Watch Mad Men or take a look at old photos of offices of decades past and what do you notice? Things don't look all that different. Sure the gender ratio has (hopefully!) improved, the typewriters have been replaced by computers, and open areas are no longer just for secretaries, but the basics remain the same--desks, chairs, a lunch room, conference tables and chairs, etc.
Are more radical changes afoot? That's what British broadband provider Plusnet wanted to know, so the company rounded up a group of professionals whose job it is to foresee the future of the office, including design pros, futurists, and real estate execs, and asked them for their predictions. If this diverse group is to be believed, by 2030 your office may be home to a few jaw-dropping innovations.

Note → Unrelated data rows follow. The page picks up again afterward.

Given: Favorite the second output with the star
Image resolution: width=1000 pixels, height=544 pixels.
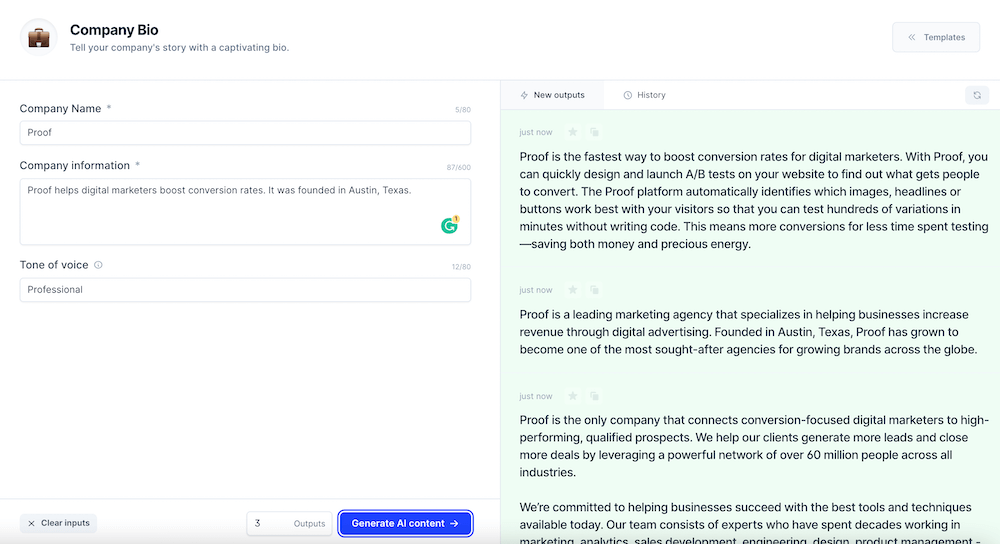Looking at the screenshot, I should [573, 290].
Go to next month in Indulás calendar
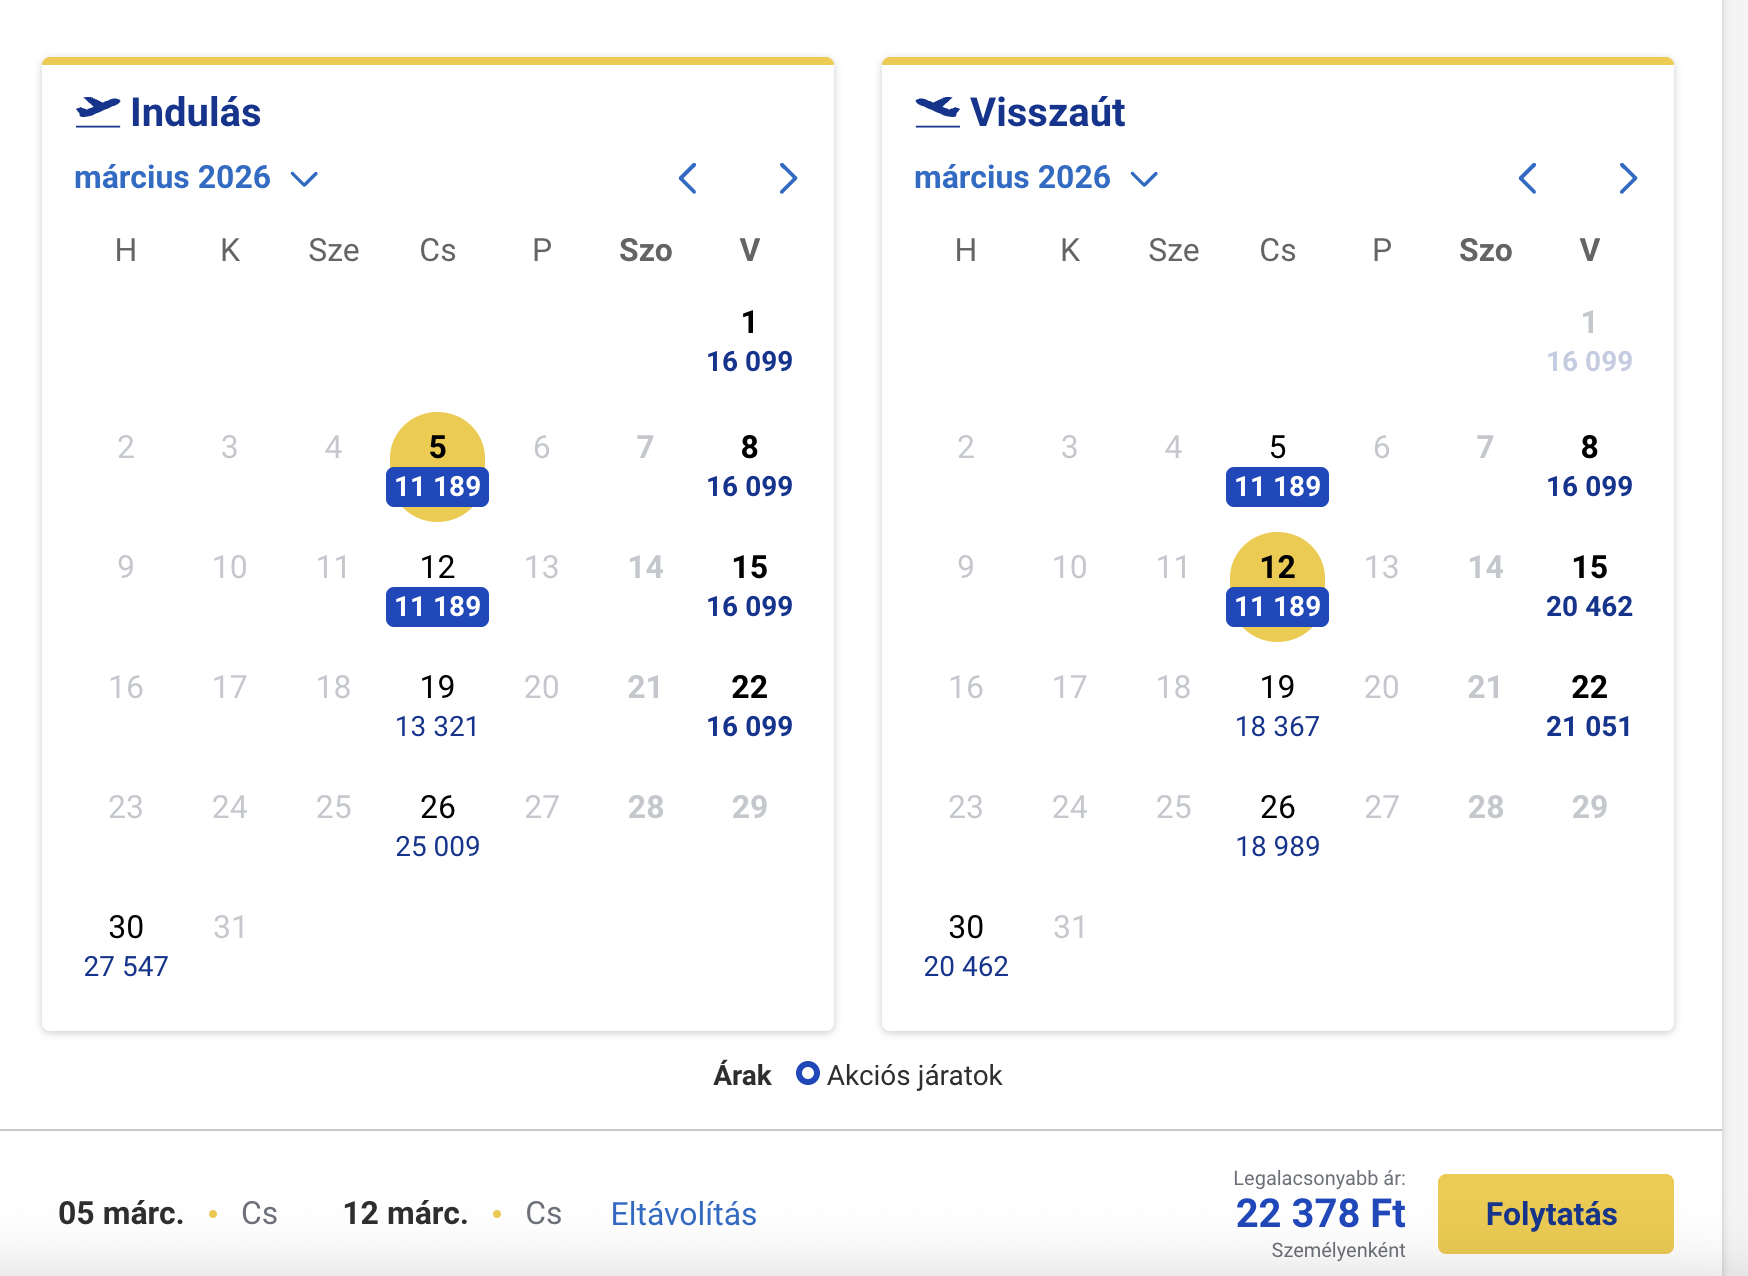Viewport: 1748px width, 1276px height. pos(788,179)
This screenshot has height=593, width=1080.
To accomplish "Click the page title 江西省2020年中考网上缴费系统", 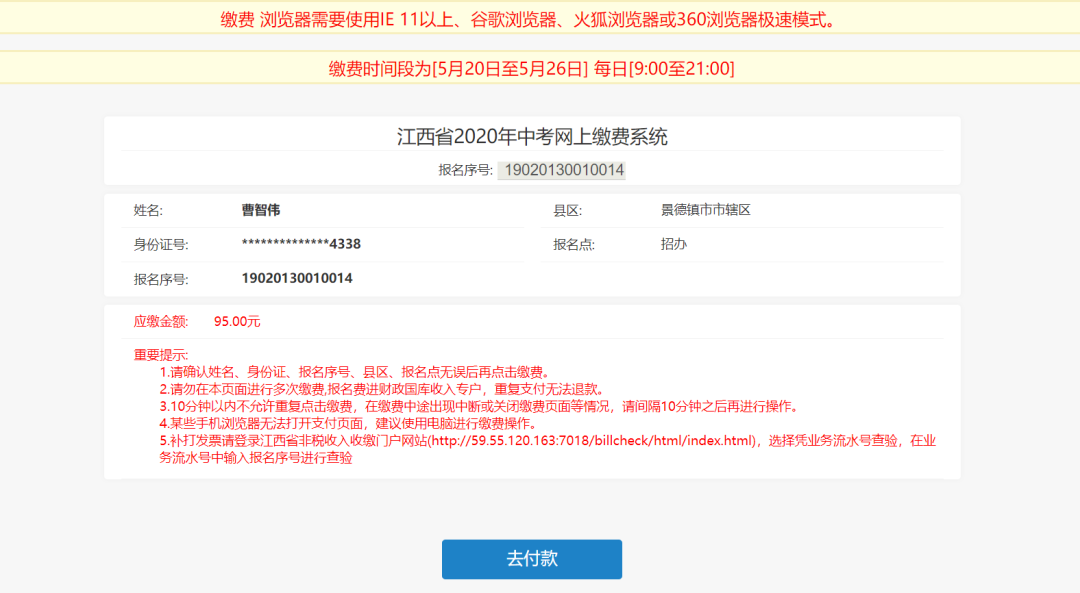I will pos(532,137).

Here are some of their more offbeat predictions.
- Driverless cars and automated car stacking car parks
- Artificial intelligence assistants--hologram receptionists to meet and greet visitors
- Fully ergonomic chairs--using biofeedback technology, they will know which position will be most comfortable and will automatically adjust
- Biometric rotating refrigerators--upon touching the handle, the fridge detects who you are and a carousel rotates to show you only your food [Finally, science has a solution for rampant office sandwich theft!]
- Drone tea trays--you program the robotic tray and it goes to the kitchen, makes your drinks, and brings them back
- Diagnostic toilets that analyze your health
- Changeable walls--wall surface that can change color
- Nap space [Please, let's hope this doesn't take until 2030.]
- Wireless power: no need for plugs.
- Nano paints allowing the walls to be used as screens on demand
"While some of the technology is a long way off and outlandish in some respects, it is fascinating to hear and see just what the mix of experts suggest how workplace environments change," commented Plusnet CEO Andy Barker.
Besides a bullet point list of sometimes far-fetched but definitely intriguing tech advances, the report also includes longer interviews with the experts, offering their takes on top office design trends.
Biophilia, concentration-boosting wearables, and telepresence robots
Scott Lesizza, founding principal of Workwell Partners, for instance, foresees that "in 10 years, what is currently in the office will look much more like what is outside the office. We are already starting to see this with 'biophilia,' the idea that humans have a natural instinct to want to be closer to nature. By increasing natural sunlight (perhaps through greenhouse-type spaces, and bringing plants, trees, and flowers into the workplace), we are replicating what is naturally a less stressful environment and a more productive one."
"Wearable technologies will end the cycle of constant interruptions from emails, calls, and colleagues," predicts Owen King, a workplace consultant at Unwork. "Monitoring our levels of concentration, these devices will wait for us to get into the flow of a task before filtering out all but the most important communications." (Personally, I'd like one of those interruption-killing wearables right now. You?)
"Holding meetings in virtual reality, offices that people 'visit' by donning a stereo headset are a distinct possibility five years from now," predicts Christopher Barnatt, associate professor of computing and future studies at Nottingham University. "Alternatively, workers may remotely attend physical meetings by inhabiting a telepresence robot."
What's your take on these predictions--totally unlikely or basically inevitable?